Sekundarschule Hückeswagen


wettbewerb

Realisierungswettbewerb für Umbau und Erweiterung

Auslober: HEG Hückeswagener Entwicklungsgesellschaft mbH

Planung: 2013

Prämierung: 2. Platz im Realisierungswettbewerb

Informationen zum Projekt

2012 wurde von der Hückeswagener Entwicklungs-Gesellschaft mbH ein Einladungswettbewerb für die bauliche Umgestaltung der ehemaligen Realschule zur neuen Sekundarschule Hückeswagen ausgelobt.
Als Anpassung an den demografischen Wandel war beabsichtigt, die in Hückeswagen bestehenden Schulformen der Haupt- und Realschule in der neuen Form der Sekundarschule zusammen zu führen. Die neue Sekundarschule sollte dabei auf dem Gelände und im Gebäude der ehemaligen Realschule eingerichtet werden.

Das bestehende Schulgebäude war auf die Nutzung als 3-zügige Schule mit Sekundarstufe I ausgelegt. Für die Unterbringung des 4. Zuges musste das bestehende Gebäude umgebaut und erweitert werden.

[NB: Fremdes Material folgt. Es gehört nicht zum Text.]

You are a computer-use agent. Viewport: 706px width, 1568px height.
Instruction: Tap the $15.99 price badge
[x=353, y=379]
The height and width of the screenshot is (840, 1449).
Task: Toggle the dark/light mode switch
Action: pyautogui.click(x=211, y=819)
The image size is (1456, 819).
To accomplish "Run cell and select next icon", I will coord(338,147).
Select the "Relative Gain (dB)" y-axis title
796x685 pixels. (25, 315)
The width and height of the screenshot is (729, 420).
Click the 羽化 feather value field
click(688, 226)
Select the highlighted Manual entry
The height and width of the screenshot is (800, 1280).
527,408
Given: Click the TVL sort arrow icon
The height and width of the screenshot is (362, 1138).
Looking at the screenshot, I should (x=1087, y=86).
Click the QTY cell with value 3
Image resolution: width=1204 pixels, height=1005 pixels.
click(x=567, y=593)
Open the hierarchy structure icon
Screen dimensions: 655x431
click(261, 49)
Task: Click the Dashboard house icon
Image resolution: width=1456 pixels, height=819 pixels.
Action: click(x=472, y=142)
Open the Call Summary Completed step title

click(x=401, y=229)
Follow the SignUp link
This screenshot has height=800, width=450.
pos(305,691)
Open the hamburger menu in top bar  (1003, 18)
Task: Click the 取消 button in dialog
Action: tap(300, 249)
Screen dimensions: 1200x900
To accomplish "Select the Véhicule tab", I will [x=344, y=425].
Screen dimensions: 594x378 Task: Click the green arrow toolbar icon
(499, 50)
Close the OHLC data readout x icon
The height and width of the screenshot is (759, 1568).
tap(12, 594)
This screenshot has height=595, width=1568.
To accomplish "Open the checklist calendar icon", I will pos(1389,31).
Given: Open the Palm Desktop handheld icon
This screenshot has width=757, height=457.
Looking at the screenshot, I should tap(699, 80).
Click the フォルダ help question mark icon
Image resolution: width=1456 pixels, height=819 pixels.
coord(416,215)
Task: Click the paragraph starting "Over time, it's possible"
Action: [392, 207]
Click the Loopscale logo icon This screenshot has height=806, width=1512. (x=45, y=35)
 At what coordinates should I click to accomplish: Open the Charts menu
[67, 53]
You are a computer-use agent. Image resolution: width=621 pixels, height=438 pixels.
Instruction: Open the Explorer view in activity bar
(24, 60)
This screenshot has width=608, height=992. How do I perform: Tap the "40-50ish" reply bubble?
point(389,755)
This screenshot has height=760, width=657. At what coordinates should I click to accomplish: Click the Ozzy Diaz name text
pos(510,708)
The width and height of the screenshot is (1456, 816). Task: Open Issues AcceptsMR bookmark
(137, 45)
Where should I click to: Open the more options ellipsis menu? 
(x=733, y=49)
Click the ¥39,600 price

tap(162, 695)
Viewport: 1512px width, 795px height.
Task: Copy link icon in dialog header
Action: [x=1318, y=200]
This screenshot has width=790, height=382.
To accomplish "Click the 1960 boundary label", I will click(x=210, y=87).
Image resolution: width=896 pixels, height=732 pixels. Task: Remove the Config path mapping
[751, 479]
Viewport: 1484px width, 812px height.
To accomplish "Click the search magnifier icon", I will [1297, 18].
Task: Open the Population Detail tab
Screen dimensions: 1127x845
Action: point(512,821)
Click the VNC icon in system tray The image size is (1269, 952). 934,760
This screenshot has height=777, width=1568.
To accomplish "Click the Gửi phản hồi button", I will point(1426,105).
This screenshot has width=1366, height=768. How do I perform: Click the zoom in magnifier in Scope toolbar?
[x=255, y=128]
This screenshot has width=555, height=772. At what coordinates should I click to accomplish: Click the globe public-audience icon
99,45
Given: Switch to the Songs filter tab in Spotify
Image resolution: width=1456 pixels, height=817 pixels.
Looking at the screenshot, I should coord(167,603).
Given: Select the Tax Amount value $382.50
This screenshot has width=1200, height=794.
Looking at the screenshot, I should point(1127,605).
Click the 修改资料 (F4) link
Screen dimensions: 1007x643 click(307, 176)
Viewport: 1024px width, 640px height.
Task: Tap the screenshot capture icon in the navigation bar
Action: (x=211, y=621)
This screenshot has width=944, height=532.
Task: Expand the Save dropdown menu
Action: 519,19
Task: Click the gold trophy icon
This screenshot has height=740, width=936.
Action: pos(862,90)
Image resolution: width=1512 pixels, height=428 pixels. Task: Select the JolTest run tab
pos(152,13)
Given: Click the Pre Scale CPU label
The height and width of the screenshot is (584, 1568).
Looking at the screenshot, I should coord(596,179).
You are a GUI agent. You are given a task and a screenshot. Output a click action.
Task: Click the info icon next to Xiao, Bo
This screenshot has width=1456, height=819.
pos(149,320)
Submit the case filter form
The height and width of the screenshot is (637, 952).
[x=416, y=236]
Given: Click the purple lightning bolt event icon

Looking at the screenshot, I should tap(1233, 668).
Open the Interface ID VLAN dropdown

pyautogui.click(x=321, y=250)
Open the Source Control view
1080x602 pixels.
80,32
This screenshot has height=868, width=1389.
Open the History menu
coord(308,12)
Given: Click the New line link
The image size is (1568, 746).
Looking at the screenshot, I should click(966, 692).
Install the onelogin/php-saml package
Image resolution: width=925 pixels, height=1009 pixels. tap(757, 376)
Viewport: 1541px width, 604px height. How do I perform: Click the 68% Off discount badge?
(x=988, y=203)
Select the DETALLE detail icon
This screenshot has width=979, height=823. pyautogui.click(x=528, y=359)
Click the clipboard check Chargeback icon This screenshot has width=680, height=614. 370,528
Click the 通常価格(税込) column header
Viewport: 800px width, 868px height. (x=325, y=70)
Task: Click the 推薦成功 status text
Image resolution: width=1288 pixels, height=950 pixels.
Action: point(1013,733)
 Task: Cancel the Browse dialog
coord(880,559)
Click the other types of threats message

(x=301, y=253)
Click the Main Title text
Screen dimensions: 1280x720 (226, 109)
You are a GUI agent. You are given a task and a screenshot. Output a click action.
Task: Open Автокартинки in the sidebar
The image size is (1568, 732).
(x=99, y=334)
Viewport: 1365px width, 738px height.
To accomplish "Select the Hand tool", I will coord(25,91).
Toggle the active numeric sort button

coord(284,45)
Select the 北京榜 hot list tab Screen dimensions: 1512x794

Der Entwurf für die Sekundarschule folgt dem Leitbild einer Stadt für Kinder und Bildung mit verschiedenen Gebäude- und Innenhofbereichen. Durch die Hanglage des Schulgrundstückes liegt das bestehende Gebäude bislang abseits der Hauptstraße, der Zugang der Fußgänger erfolgt über eine Zufahrtsrampe zum Lehrerparkplatz.  Die Planung sieht vor, das Gebäude zur Stadtseite und zur Hauptstraße zu öffnen und über ein Treppenhaus einen direkten witterungsgeschützten Zugang von der Hauptstraße aus zu ermöglichen.  Alle Bereiche, die sowohl einer schulischen, wie einer außerschulischen Nutzung zur Verfügung stehen sollen, Sporthalle, Mensa, Selbstlernzentrum, sind zur Eingangsseite orientiert und dem alten Schulkomplex vorgelagert.  Die neuen Aufenthaltsbereiche der Schüler sind als Innenhöfe ausgebildet, so dass die Lärmemission in das angrenzende Wohnviertel reduziert werden kann, ohne die Außenraumqualität für die Schüler einzuschränken. Die Fachräume für Chemie und Physik sollen  neu errichtet werden, die bislang genutzten Fachräume werden zu Klassenräumen umgebaut. Im hinteren, bestehenden Schulbereich werden die Klassen- und Gruppenräume der Schule angeordnet, so dass eine klare Zonierung der unterschiedlichen Funktionsbereiche entsteht.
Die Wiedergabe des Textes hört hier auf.